_Data records_:
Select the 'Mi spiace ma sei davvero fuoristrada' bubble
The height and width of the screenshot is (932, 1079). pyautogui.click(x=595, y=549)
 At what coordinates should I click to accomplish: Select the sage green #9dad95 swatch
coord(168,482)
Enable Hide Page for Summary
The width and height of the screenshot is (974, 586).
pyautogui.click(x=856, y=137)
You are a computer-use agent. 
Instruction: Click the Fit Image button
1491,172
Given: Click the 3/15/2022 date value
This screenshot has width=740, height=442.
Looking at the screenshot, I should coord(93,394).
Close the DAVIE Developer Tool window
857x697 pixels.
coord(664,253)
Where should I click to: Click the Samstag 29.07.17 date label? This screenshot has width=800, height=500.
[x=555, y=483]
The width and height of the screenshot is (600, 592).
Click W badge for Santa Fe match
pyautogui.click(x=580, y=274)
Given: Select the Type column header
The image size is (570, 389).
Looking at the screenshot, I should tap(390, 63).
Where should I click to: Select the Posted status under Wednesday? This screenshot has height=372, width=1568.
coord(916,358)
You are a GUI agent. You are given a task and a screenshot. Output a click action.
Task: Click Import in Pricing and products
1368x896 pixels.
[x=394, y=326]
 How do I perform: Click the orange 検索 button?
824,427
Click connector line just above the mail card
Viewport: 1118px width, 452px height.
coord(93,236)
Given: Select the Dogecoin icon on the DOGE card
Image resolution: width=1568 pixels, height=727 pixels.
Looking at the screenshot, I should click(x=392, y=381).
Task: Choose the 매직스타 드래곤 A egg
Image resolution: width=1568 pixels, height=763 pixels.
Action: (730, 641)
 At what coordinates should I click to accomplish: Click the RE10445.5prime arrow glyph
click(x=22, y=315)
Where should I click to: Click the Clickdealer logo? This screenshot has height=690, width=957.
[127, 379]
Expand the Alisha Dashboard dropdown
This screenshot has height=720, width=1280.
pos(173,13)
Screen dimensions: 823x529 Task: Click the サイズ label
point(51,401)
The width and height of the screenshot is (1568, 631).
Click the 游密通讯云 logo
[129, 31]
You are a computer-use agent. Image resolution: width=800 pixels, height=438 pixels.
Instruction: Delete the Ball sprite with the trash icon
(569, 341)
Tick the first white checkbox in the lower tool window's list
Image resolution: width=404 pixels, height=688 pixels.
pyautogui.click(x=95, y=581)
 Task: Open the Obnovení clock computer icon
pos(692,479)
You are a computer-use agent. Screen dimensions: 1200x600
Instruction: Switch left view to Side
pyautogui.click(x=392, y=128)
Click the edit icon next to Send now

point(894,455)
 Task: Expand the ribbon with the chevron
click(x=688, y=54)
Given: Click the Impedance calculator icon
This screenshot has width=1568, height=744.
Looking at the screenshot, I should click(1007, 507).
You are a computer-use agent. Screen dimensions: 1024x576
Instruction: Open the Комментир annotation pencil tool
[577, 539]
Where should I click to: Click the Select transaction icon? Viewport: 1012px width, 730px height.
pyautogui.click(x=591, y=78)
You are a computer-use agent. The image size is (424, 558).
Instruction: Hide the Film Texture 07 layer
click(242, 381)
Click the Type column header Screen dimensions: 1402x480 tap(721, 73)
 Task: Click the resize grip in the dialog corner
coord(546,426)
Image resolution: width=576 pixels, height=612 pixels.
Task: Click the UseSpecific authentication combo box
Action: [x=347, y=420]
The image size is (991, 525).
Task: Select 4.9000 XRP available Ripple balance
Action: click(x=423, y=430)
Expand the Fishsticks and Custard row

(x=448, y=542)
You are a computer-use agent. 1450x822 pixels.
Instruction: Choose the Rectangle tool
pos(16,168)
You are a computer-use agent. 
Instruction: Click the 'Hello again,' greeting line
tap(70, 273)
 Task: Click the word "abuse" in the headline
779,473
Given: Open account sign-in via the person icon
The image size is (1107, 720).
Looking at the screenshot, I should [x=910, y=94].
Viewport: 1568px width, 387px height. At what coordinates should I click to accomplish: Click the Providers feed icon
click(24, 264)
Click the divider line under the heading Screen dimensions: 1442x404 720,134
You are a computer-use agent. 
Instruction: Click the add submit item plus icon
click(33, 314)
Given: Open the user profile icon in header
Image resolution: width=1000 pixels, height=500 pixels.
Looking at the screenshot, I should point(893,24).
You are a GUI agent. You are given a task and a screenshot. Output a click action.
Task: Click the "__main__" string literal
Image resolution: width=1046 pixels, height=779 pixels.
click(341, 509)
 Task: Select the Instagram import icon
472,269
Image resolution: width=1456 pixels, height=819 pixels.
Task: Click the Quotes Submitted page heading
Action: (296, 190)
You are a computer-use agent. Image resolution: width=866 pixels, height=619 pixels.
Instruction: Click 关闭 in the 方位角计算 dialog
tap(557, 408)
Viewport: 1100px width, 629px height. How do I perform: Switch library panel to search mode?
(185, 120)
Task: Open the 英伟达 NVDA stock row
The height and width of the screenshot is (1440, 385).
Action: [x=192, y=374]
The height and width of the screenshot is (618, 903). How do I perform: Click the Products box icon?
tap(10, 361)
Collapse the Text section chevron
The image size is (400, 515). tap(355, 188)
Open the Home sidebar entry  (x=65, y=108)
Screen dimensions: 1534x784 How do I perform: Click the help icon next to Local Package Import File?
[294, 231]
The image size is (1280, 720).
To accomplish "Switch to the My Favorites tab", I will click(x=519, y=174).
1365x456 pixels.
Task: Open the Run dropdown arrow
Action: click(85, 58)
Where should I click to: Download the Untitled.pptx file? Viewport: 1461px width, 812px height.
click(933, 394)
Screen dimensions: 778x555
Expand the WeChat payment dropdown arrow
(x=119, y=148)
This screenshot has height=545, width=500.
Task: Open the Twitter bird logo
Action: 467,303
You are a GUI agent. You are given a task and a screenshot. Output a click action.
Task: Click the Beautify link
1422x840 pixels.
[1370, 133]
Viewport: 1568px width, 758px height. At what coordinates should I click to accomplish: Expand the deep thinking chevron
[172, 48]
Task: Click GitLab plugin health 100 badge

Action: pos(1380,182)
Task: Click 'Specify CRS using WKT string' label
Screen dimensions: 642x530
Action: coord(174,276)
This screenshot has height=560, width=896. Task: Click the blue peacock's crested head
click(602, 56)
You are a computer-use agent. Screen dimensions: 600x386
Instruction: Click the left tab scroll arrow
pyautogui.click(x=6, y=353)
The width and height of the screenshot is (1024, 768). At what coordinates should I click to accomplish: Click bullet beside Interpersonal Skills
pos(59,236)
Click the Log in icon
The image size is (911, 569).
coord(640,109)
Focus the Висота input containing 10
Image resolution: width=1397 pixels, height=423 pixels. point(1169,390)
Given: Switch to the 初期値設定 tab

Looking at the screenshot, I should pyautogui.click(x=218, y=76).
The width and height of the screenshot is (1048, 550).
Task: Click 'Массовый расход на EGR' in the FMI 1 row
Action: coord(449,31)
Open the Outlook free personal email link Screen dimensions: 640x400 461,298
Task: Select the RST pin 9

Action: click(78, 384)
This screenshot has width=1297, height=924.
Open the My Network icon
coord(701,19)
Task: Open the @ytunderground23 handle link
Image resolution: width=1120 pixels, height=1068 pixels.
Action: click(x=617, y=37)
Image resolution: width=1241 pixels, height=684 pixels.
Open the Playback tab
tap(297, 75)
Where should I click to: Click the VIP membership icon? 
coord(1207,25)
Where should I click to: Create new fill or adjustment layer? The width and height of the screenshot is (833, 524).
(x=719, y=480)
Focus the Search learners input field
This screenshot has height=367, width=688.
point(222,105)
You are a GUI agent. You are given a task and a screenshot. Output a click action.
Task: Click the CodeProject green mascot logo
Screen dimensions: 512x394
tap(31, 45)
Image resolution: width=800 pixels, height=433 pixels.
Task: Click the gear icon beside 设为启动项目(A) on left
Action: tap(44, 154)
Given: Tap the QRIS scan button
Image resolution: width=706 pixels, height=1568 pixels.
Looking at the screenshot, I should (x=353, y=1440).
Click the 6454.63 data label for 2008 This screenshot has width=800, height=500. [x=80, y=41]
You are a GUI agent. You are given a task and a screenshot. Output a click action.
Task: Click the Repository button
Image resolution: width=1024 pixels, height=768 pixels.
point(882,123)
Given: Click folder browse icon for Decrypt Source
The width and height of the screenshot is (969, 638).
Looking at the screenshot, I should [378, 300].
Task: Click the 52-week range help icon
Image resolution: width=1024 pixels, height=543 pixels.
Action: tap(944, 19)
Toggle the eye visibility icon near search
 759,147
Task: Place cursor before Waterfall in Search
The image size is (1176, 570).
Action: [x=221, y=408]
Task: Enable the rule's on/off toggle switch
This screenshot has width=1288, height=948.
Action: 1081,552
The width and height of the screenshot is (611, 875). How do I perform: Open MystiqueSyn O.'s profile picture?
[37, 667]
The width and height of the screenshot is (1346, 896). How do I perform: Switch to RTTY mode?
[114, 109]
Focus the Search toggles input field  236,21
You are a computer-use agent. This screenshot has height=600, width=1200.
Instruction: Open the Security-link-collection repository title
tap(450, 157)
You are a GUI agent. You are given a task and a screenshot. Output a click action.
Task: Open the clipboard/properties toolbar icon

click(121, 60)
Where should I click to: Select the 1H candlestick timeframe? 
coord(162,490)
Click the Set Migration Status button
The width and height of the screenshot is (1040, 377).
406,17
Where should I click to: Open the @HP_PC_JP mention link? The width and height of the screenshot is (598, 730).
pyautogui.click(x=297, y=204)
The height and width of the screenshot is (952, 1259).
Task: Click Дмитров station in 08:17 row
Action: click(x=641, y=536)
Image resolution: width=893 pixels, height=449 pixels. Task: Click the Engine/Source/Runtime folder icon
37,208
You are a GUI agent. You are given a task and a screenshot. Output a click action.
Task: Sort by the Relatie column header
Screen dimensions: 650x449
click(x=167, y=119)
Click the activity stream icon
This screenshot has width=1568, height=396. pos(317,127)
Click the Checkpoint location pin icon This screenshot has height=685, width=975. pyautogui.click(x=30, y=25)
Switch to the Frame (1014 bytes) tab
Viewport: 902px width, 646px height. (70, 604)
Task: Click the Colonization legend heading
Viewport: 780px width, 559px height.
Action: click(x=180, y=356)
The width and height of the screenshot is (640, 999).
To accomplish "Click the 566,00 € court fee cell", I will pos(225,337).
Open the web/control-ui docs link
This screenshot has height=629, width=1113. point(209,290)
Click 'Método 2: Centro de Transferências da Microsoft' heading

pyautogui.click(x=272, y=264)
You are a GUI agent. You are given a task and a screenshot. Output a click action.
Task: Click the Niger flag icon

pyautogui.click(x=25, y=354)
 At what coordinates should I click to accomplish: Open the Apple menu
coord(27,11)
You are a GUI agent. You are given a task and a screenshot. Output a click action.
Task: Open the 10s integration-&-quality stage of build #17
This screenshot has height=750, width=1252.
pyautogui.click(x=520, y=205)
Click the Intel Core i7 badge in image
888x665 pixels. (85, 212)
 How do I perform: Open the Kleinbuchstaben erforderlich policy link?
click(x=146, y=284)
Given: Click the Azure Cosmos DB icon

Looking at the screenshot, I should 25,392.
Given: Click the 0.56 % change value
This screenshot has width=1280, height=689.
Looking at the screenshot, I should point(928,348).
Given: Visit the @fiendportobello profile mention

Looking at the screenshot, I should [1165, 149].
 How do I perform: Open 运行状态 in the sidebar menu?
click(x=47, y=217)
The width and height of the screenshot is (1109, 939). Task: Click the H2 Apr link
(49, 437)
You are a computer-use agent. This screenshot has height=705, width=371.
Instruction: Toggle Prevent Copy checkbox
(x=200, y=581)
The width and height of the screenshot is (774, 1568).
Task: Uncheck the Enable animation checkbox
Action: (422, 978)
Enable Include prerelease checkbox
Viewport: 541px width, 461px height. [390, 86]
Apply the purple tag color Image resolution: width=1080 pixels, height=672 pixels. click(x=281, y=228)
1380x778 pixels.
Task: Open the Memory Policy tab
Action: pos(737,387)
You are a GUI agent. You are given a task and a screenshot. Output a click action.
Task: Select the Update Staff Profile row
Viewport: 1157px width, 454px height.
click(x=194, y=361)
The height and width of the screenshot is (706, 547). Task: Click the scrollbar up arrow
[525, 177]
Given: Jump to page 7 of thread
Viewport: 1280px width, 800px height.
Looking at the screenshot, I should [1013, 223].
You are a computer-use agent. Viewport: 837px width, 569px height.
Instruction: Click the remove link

_Requirement_: Among the records above, repeat exactly the line with "You are a computer-use agent. Image resolution: width=800", the line with "You are a computer-use agent. 1450x822", and every line in between, and only those.

_Problem solution_:
You are a computer-use agent. Image resolution: width=800 pixels, height=438 pixels.
Instruction: Delete the Ball sprite with the trash icon
(569, 341)
Tick the first white checkbox in the lower tool window's list
Image resolution: width=404 pixels, height=688 pixels.
pyautogui.click(x=95, y=581)
 Task: Open the Obnovení clock computer icon
pos(692,479)
You are a computer-use agent. Screen dimensions: 1200x600
Instruction: Switch left view to Side
pyautogui.click(x=392, y=128)
Click the edit icon next to Send now

point(894,455)
 Task: Expand the ribbon with the chevron
click(x=688, y=54)
Given: Click the Impedance calculator icon
This screenshot has width=1568, height=744.
Looking at the screenshot, I should click(1007, 507).
You are a computer-use agent. Screen dimensions: 1024x576
Instruction: Open the Комментир annotation pencil tool
[577, 539]
Where should I click to: Click the Select transaction icon? Viewport: 1012px width, 730px height.
pyautogui.click(x=591, y=78)
You are a computer-use agent. The image size is (424, 558).
Instruction: Hide the Film Texture 07 layer
click(242, 381)
Click the Type column header Screen dimensions: 1402x480 tap(721, 73)
 Task: Click the resize grip in the dialog corner
coord(546,426)
Image resolution: width=576 pixels, height=612 pixels.
Task: Click the UseSpecific authentication combo box
Action: [x=347, y=420]
The image size is (991, 525).
Task: Select 4.9000 XRP available Ripple balance
Action: click(x=423, y=430)
Expand the Fishsticks and Custard row

(x=448, y=542)
You are a computer-use agent. 1450x822 pixels.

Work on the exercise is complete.